Publicado en La Jornada
https://www.jornada.com.mx/2021/09/07/opinion/020a2pol
La corrupción de la ciencia en México
Tres son los principales mitos que engalanan el cientificismo. El
primero atañe a la fetichización de la ciencia. Siempre se tiende a
hablar de La Ciencia (con mayúsculas) elevada a una suerte de entidad
suprema, en vez de reconocer las diferentes modalidades del quehacer
científico, cada una de las cuales persigue fines diferentes y hasta
antagónicos. No hay una, hay muchas ciencias. Este fetiche se ve
acompañado, segundo mito, por la falsa idea de que toda actividad
científica es automáticamente benéfica, moralmente buena e ideológica y
políticamente neutra. El tercer mito lo ha descrito con precisión Jorge
Reichmann: El conocimiento científico es un gran bien. Pero, ¿cómo
pueden tantos investigadores caer en la ingenuidad cientificista de
creer que simplemente incrementar el conocimiento conducirá a la mejora
de la condición humana? El progreso científico no implica necesariamente
progreso humano
. En México lo anterior ha quedado demostrado. La
curva del presupuesto en ciencia y tecnología desde la fundación del
Conacyt en 1971 ha sido ascendente, y sin embargo la pérdida de
bienestar de los mexicanos y el deterioro de su entono natural y
ambiental se incrementó de forma dramática. La exigencia de más
presupuesto como acto automáticamente virtuoso es entonces un argumento
falaz.
Para el caso de México, ya en un ensayo anterior mostramos cómo la orientación, los enfoques e incluso los marcos teóricos y metodológicos de muchas áreas de la investigación estaban marcados por los intereses del capital. Ello se ponía de manifiesto en la agronomía, la hidráulica, la biomedicina, la química, la biotecnología, la ecología y el estudio de la biodiversidad (https://acortar.link/0k7YL6).
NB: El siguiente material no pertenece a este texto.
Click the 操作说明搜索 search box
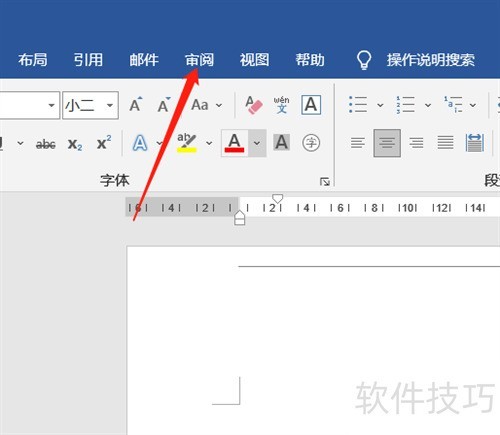Image resolution: width=500 pixels, height=435 pixels. 431,60
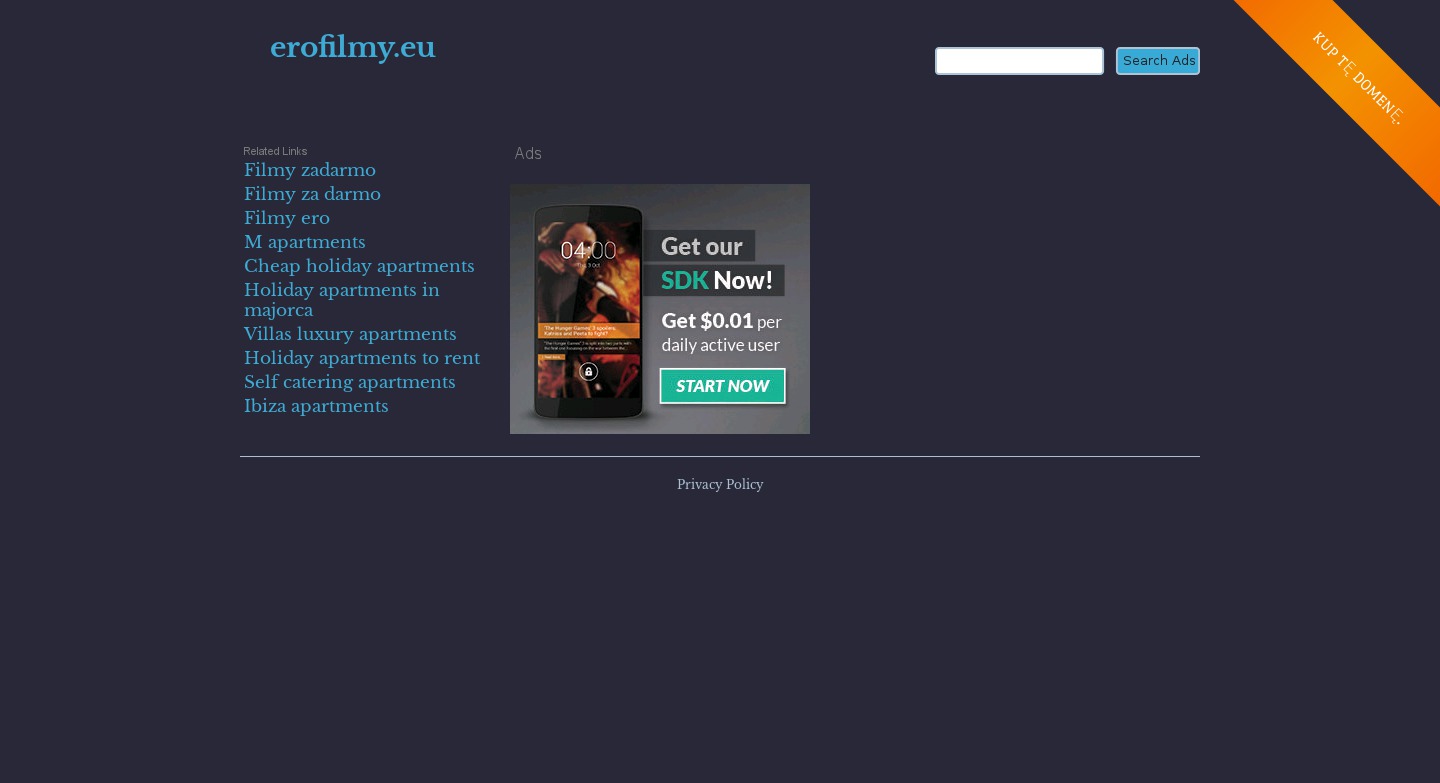The width and height of the screenshot is (1440, 783).
Task: Select the Filmy ero related link
Action: click(x=287, y=218)
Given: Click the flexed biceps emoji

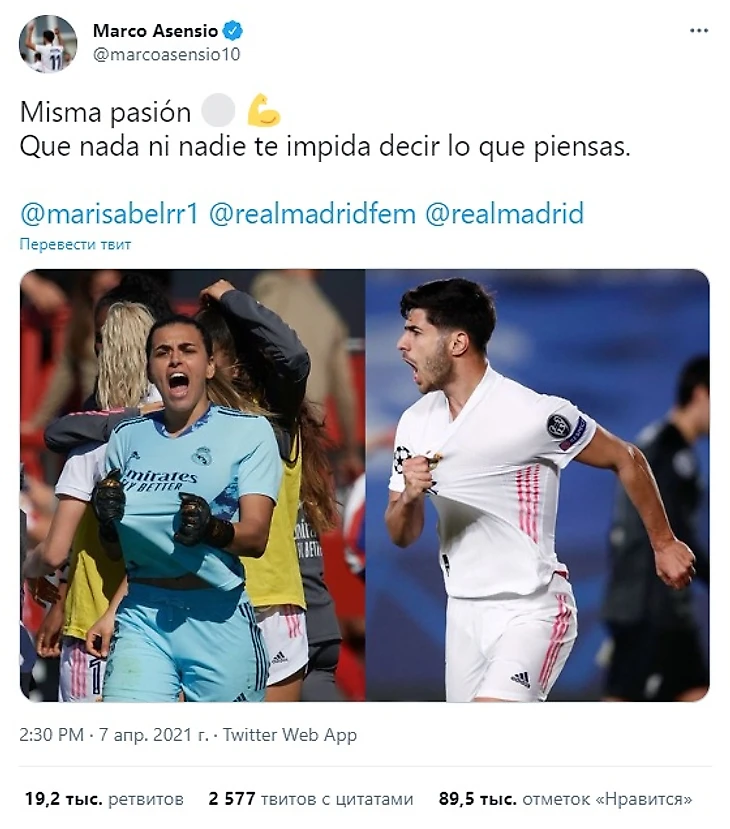Looking at the screenshot, I should tap(263, 110).
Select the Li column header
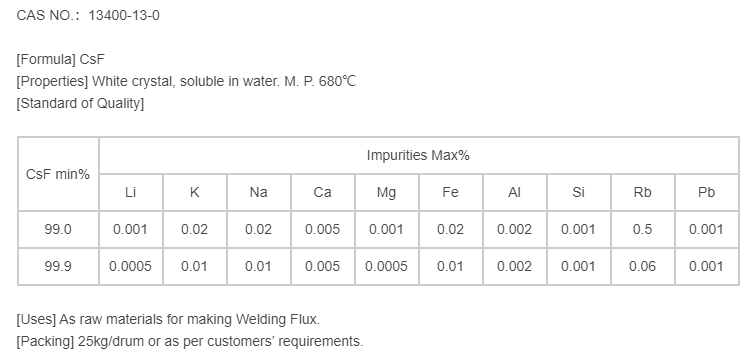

La atmósfera general de mercantilización que prevaleció durante el
periodo neoliberal en México, vino a agregar un cuarto factor al
imaginario cientificista que facilitó la corrupción. Muchos
investigadores compraron la idea, al calor de lo que sucedía en toda la
sociedad, de convertirse en investigadores para la innovación
no
social sino mercantil. Ya antes los discursos oficiales habían
introducido la idea de la innovación, y este nuevo atributo sin
excepción se entendió como contribuciones a las empresas privadas
nacionales e internacionales. De ahí la absurda idea de medir los
avances por el número de patentes. Como lo hicieron los políticos que se
creyeron empresarios (y viceversa), muchos colegas se convirtieron en
científicos emprendedores con cabezas de Darwin, cuerpos de Rockefeller y garras de Bill Gates
(A. Barreda, 2021). De ahí proliferaron las empresas de biotecnología,
las consultoras ambientalistas o biomédicas, las firmas dedicadas a la
asesoría agroindustrial, informática o química. Sin ningún escrúpulo los
principales ecólogos del país se dedicaron a lavar la imagen de las
mayores empresas contaminadoras y ecocidas, y los biotecnólogos se
coinvirtieron en accionistas de las corporaciones. De manera normal, los
subsidios, premios, becas y apoyos fluyeron desde las corporaciones
hacia los centros de investigación biológica, ecológica, biotecnológica,
agronómica, biomédica y química.
En suma, la mercantilización que alcanzó todos los ámbitos de la vida social del país llegó también a la ciencia y volvió normales
un conjunto de actitudes, valores y prácticas carentes de ética. Hoy
requerimos, con urgencia, del rescate y reimpulso de una ciencia y
tecnología con vocación de servicio, y esto implica la presencia de
investigadores críticos con conciencia social y ambiental.